Medida provisória zera ‘taxa das blusinhas’ para importações de até US$ 50

As compras internacionais de pequeno valor podem voltar a ficar mais baratas no Brasil. Foi publicada na terça-feira (12), em edição extra do Diário Oficial da União, a medida provisória que alterou as regras do regime simplificado de importação e autorizou o Ministério da Fazenda a redefinir as alíquotas aplicadas às remessas internacionais. A mesma edição também inclui decisão da pasta que zera o Imposto de Importação para compras de até US$ 50 feitas por pessoas físicas no âmbito do Programa Remessa Conforme. O tributo ficou popularmente conhecido como “taxa das blusinhas”. 

A MP 1.357/2026 já está em vigor, mas precisa ser analisada pelo Congresso Nacional em até 120 dias para não perder a validade.
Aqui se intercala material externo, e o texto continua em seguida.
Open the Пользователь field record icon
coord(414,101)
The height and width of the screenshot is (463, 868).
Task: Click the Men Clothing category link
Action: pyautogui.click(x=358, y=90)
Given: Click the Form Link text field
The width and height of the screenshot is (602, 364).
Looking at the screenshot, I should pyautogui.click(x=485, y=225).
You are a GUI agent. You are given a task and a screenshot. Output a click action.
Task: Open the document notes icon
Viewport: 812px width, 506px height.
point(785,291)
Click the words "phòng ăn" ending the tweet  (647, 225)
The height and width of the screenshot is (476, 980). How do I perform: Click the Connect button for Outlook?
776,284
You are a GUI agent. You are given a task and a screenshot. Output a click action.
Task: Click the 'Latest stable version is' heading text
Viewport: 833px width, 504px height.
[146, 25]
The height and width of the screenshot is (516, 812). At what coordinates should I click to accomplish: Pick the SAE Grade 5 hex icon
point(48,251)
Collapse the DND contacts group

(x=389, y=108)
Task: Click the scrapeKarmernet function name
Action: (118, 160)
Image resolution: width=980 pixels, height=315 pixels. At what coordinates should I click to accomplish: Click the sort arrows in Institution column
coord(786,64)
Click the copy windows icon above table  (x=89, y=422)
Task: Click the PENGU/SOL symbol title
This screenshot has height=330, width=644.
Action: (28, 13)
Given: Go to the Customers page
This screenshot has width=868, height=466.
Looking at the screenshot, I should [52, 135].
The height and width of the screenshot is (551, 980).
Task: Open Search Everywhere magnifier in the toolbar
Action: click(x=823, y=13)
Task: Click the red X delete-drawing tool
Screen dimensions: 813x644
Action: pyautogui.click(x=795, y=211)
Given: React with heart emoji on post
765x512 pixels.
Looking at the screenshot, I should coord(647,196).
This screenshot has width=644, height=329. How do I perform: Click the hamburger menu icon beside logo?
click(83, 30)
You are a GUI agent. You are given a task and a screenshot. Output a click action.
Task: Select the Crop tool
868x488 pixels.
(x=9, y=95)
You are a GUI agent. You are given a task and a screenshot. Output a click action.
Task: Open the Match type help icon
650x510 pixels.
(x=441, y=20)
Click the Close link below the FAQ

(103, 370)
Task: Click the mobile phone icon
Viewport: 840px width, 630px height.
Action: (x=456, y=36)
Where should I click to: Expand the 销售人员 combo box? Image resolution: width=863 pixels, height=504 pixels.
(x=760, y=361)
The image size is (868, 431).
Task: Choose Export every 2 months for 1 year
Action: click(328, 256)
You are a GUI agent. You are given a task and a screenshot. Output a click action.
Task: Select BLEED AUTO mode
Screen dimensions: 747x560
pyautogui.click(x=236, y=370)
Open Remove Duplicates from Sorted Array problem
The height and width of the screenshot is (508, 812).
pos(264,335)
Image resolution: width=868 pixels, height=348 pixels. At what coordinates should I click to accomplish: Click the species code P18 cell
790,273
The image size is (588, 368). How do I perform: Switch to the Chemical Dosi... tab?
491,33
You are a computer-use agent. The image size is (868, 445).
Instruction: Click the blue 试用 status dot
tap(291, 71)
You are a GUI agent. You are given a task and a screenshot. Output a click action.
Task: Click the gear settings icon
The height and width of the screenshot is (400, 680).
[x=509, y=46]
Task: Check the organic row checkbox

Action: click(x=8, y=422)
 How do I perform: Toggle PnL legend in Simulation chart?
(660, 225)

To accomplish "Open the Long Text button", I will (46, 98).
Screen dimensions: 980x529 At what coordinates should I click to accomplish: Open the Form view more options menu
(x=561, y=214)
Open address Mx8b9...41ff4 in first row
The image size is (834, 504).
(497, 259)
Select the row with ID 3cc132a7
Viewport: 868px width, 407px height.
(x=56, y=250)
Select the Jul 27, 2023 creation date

O texto modifica o Decreto-Lei 1.804, de 1980, que trata da tributação simplificada das remessas postais internacionais. O texto estabelece que bens de até US$ 3 mil poderão ter alíquotas constantes ou progressivas definidas pelo Ministério da Fazenda. Para encomendas entre US$ 50 e US$ 3 mil, a tributação permanece em 60%, com dedução fixa de US$ 30 sobre o valor do imposto.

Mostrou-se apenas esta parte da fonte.